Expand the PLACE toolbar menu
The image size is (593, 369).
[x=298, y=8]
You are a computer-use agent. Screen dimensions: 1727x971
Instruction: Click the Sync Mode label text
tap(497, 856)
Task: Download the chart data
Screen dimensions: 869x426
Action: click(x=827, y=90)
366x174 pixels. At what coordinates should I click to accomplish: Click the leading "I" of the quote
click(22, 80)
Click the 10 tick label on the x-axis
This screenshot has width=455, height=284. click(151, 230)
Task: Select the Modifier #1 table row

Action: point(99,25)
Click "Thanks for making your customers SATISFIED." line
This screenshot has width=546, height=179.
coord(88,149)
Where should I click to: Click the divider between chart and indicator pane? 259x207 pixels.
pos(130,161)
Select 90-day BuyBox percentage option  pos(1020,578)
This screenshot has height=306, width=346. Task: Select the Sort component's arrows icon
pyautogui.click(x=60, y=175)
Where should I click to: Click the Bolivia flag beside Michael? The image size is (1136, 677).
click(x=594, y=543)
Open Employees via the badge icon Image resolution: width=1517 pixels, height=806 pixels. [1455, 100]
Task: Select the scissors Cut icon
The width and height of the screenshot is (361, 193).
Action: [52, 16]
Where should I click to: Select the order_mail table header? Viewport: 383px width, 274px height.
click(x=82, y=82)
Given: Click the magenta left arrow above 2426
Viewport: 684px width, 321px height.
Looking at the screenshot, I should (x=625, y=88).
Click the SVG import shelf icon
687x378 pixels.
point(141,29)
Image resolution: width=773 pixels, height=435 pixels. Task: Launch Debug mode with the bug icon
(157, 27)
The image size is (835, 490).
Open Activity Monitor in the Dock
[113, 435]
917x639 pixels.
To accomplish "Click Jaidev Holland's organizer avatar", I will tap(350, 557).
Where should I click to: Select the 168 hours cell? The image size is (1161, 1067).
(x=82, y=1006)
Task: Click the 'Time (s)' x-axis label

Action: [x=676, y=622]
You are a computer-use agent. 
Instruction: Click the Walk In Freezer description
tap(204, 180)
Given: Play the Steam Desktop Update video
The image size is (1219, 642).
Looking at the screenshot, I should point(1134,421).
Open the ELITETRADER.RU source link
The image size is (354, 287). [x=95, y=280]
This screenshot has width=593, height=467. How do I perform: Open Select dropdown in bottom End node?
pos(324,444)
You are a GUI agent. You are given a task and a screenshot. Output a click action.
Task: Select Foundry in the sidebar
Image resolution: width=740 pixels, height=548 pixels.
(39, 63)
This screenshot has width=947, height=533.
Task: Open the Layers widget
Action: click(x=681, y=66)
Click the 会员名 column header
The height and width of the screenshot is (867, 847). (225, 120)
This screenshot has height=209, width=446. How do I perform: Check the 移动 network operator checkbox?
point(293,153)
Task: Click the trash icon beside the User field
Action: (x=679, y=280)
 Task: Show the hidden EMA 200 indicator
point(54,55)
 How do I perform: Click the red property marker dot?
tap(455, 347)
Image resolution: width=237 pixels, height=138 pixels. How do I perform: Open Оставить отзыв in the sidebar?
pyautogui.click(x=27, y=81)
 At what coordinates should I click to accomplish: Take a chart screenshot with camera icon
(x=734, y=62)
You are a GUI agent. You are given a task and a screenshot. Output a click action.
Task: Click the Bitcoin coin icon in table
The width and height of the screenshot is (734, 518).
--------------------------------
**Requirements:** Reproduce every line from the beginning of the data through the line containing "click(22, 80)", requests included, and scale each coordinate in the answers by 0.45, rounding to the nearest whole number with halves rounded up. Leave every other number unchanged and return only these lines.

**Complete answer:**
Expand the PLACE toolbar menu
The image size is (593, 369).
[x=134, y=4]
You are a computer-use agent. Screen dimensions: 1727x971
Instruction: Click the Sync Mode label text
tap(224, 385)
Task: Download the chart data
Screen dimensions: 869x426
Action: click(x=372, y=41)
366x174 pixels. At what coordinates should I click to accomplish: Click the leading "I" of the quote
click(10, 36)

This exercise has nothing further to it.